1° È l’animale, questo, che non c’è.
[ particolari – random&infinite loop – dell’arazzo La Vista
dal ciclo La Dame à la licorne (1484 – 1500)
Musée National du Moyen Âge Parigi ]
Ausi conme unicorne sui
I.
Ausi conme unicorne sui
Qui s’esbahist en regardant,
Quant la pucelle va mirant.
Tant est liee de son ennui,
Pasmee chiet en son giron;
Lors l’ocit on en traïson.
Et moi ont mort d’autel senblant
Amors et ma dame, por voir:
Mon cuer ont, n’en puis point ravoir.
I.
Così come l’unicorno son io
Che si sbalordisce nel guardare
Quando la vergine va mirare.
Tanto è avvinto dalla malinconia,
Che svenuto le cade nel grembo;
Allor l’uccidono a tradimento.
E m’uccisero con simil fare
Amore e la mia Dama, per ver:
hanno il mio cuor, non più il posso riaver.
II.
Dame, quant je devant vous fui
Et je vous vi premierement,
Mes cuers aloit si tressaillant
Qu’il vous remest, quant je m’en mui.
Lors fu menez sans raençon
En la douce chartre en prison
Dont li piler sont de talent
Et li huis sont de biau veior
Et li anel de bon espoir.
II.
Mia dama, quando davanti a voi fui
E voi vidi dal primo istante,
Il mio cuore batté sì tremante
Ch’a voi rimase, quando me n’andai.

Estratto dati
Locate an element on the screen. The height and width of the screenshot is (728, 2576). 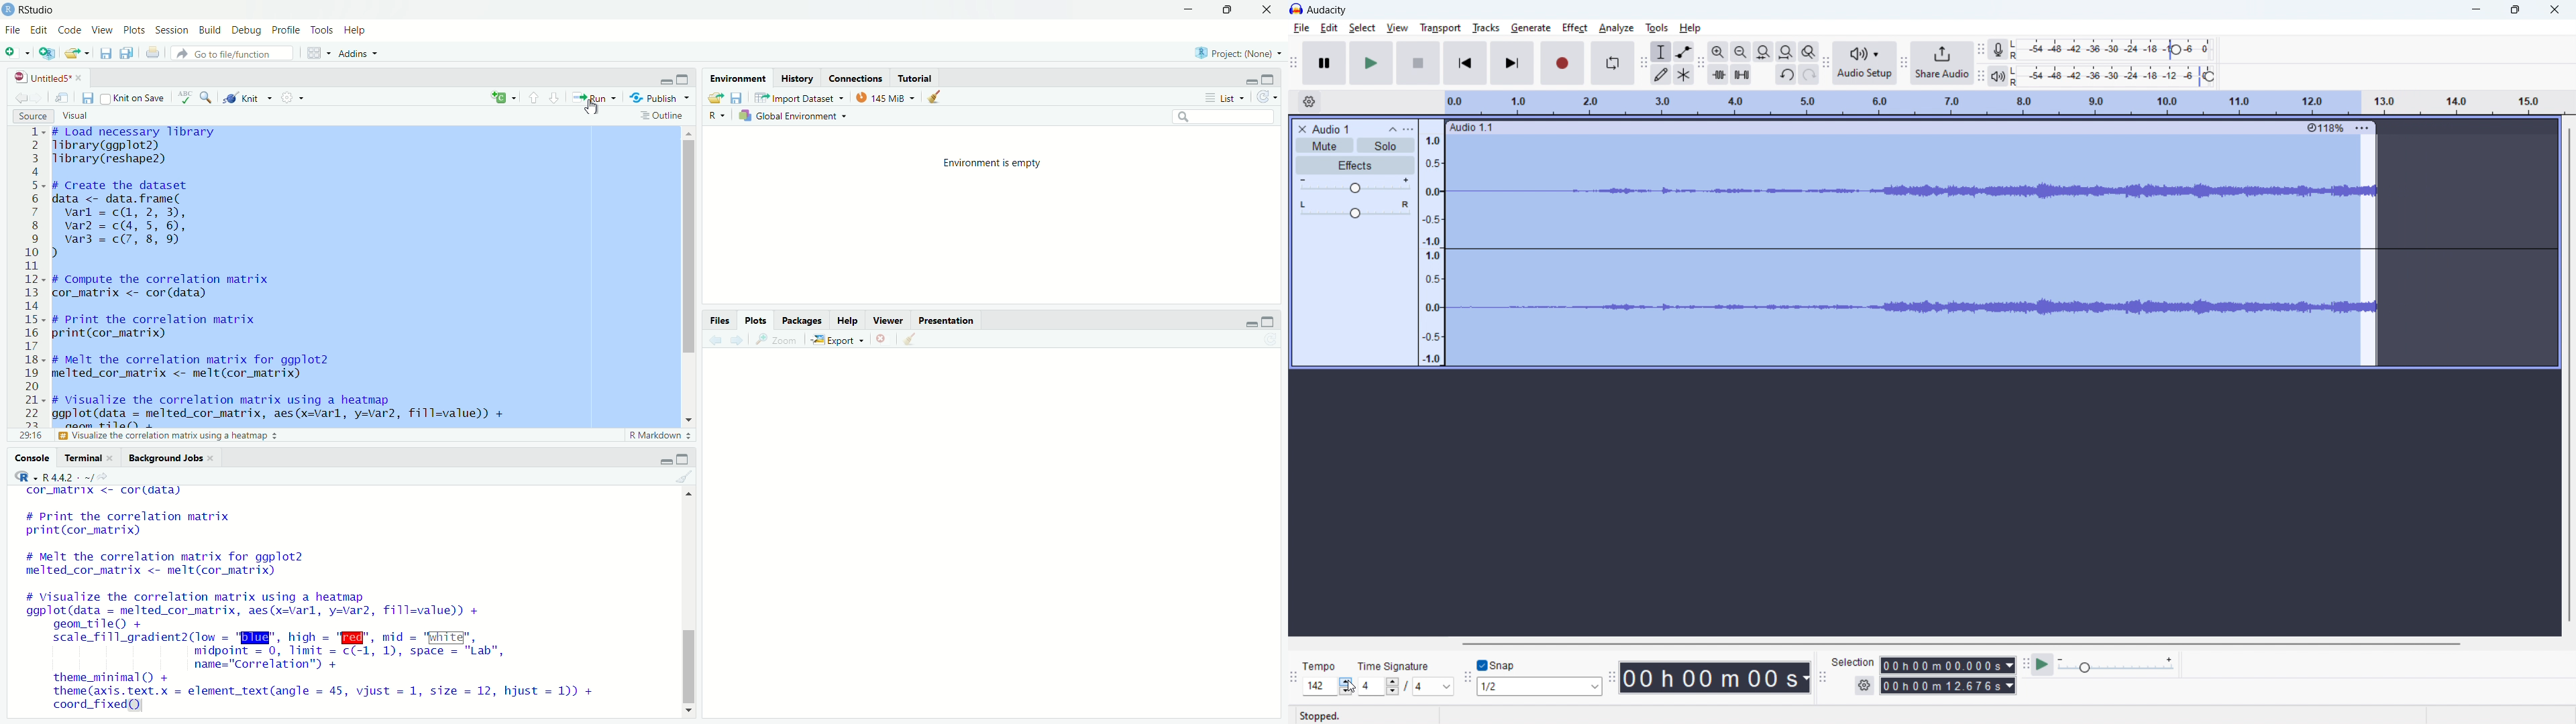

Esercizio A
Nel brano sull'unicorno, in quale museo si trova l'arazzo La Vista?
Esercizio B
Per favore, riprendi il brano sull'unicorno proseguendo subito dopo l'ultimo verso riportato.

Risposta scritta A
Al Musée National du Moyen Âge di Parigi.

Risposta scritta B
Allor fu messo senza cauzione
Nella dolce cella in prigione
Dove i pilastri son i rimpianti
E gl’usci sono il bel guardare
E gl’anelli sono il ben sperare.
III.
De la chartre a la clef Amors
Et si i a mis trois portiers:
Biau Senblant a non li premiers,
Et Biautez cele en fet seignors;
Dangier a mis en l’uis devant,
Un ort, felon, vilain, puant,
Qui mult est maus et pautoniers.
Ciol troi sont et viste et hardi:
Mult ont tost un honme saisi.
III.
Della cella ha la chiave Amore
E ivi ha messo tre portieri:
Bell’Aspetto ha nome il primiero,
Di Bellezza ne ha fatto il signore;
Pericolo ha messo all’uscio innante
Orrido, fellon, villano, ripugnante
Che molto è malvagio e malfattore.
Questi tre son e lesti e arditi:
gli uomini presi ne son rapiti.
[ * la IV strofa non è presente nel file musicale ]
IV.
Qui porroit sousfrir les tristors
Et les assauz de ces huissiers?
Onques Rollanz ne Oliviers
Ne vainquirent si granz estors;
Il vainquirent en combatant,
Més ceus vaint on humiliant.
Sousfrirs en est gonfanoniers;
En cest estor dont je vous di
N’a nul secors fors de merci.
IV.
Chi potrà soffrir l’avvilimento
E gli assalti di questi uscieri?
Giammai Rolando né Oliviero
Vincerebbero sì gran cimento.
Vincerebbero nel guerreggiare,
Ma per vincer ci si de’ umiliare
E sia gonfalone il patimento;
In questa guerra di cui ho discorso
tranne la resa non altro è soccorso.
V.
Dame, je ne dout més rien plus
Que tant que faille a vous amer.
Tant ai apris a endurer
Que je suis vostres tout par us;
Et se il vous en pesoit bien,
Ne m’en puis je partir pour rien
Que je n’aie le remenbrer
Et que mes cuers ne soit adés
En la prison et de moi prés.
Envoi:
Dame, quant je ne sai guiler,
Merciz seroit de seson més
De soustenir si greveus fés.
V.
Mia dama non temerò niente più
che dover smettere voi d’amare
Così tanto ho appreso a penare
Che sono vostro da sempre vieppiù.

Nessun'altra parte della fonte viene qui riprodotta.